My other favorite things in scala: it has a REPL, s"String $interpolation" and pattern matching.
Having worked with Scala for the past almost two years, I can tell you this: you're missing out by not using IntelliJ. It is a huge timesaver, not just from the code completion or the inspections, but also by being able to fire up FSC outside of IntelliJ and have your code recompile very, very quickly when you make changes. The one thing that IntelliJ doesn't do very well yet is work with sbt. It works, sure, but the maven support in IntelliJ is that much further along, so I generally still use maven for in-IDE dependencies, and then write up an sbt file when I publish my work.
I use sbt for the moment. I may figure out how to get sbt to autocompile with changes. Intellij, while a very good and powerful IDE, can't really replace vim for a vim user because vim users learn vim esoterics by infusing the commands into muscle memory.
Did you know Java before? I can understand not being able to use Scalaz (heck, after three years of scala there are parts of Scalaz I wouldn't go to yet), or read other people's scala code, but my experience is that you can start writing scala to do useful things in two minutes, because you can write java (or C#) and it will work.

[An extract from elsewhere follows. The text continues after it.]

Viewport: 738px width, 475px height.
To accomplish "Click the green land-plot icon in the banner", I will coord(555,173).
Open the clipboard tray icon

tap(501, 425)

(Advice for understanding scalaz: look at the type signatures. Try and implement a function with that type signature yourself. In fact, the first few times I find it's best to write the thing without using scalaz myself, then notice that part of it has a type signature that matches a method in scalaz, and then replace that with the scalaz method.)
I knew a little Java, mostly from working with Android. I didn't feel like I was able to do anything within minutes. The very first thing I tried to do though was parse JSON and getting a JSON library working with sbt took about 2 days working part time.

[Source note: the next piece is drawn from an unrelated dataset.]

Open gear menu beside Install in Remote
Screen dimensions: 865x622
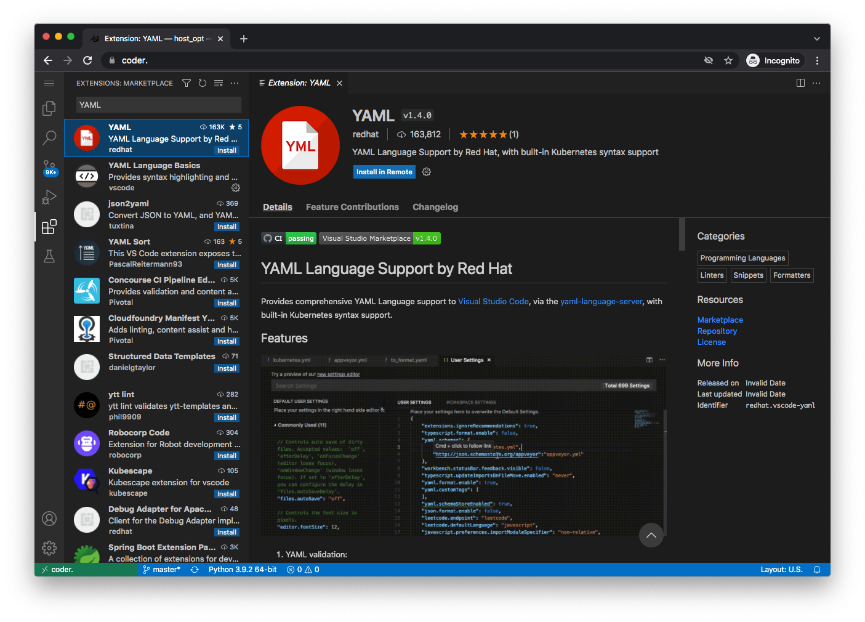[x=427, y=172]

Although I like Haskell and FP, this is one of the reasons that I have been very hesitant using Scala in my previous or current position, although both were Java/JVM-heavy. Using Scala has the implication that some of my colleagues have to learn it as well, and learning FP and Scala well can be a multi-month or multi-year project.
With a language such as Kotlin, one can scrap much of the Java boilerplate, while most of it is very easy to pick up for a Java programmer in a few days or weeks.

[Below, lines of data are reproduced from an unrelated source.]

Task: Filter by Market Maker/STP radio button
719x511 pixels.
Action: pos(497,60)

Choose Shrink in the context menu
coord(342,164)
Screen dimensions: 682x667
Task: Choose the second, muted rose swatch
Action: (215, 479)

That said, Typesafe are doing great work! I use and love Akka and it works great in Java as well (if you don't need to compose futures to much :^)).
As a word of warning, don't use Scalaz while in the learning process. It's a pretty cool library, but I've been developing with Scala for the past 2 years already and personally I've never felt the need for Scalaz.
Akka is great, the standard library is great, Play is great. You can also use any Java library you want and wrapping Java libraries in Scala-ish interfaces is great for learning ;-)
> Scala requires much more work to learn than Go.
This is true. Go is more familiar because it has a less complicated (and unfinished) type system and because it doesn't contain too many unfamiliar concepts to developers that are used to mainstream languages.
For example in Scala you end up seeing a lot of flatMaps() being used on monads, you also see type-classes or persistent/immutable data-structures, or the CanBuildFrom pattern which looks intimidating at first, but it's actually rather nice. Scala's type system is also much more static and more expressive than that of Java, Go or C# and I'm specifically talking about generics. Scala makes it easier to write statically type-safe generic code, so of course, people end up wanting more and some of them go crazy with that.
Being a static functional programming language, the type system is intimidating at first, but as you learn about it, you'll see that it's elegant and much thought went into designing it. And most importantly, it helps you to write better code, instead of just staying in your way.
Scala also contains simplifications versus other mainstream languages. In comparison with C# or Java, in Scala there is no such thing as static methods or members. In fact, in Scala all member accesses are considered method calls. This has great implications for polymorphism. In comparison with other languages that mixed OOP and FP (e.g. F#, Ocaml), in Scala all types are modelled by means of classes or traits. While using other languages, you'll notice that OOP (sub-typing) is a pain in combination with generics because covariance/contravariance is a bitch to deal with. Java's generics are broken, because at the class level they simply don't deal with it (they preferred invariance) and then for the methods themselves you've got to use wildcards. Scala is much saner in that regard. It also has a unified access philosophy that really simplifies things and the marriage that it achieves between OOP and FP is really good. In my opinion, only Clojure's protocols are on the same level while being somewhat simpler, but that goes with the territory of a dynamic language.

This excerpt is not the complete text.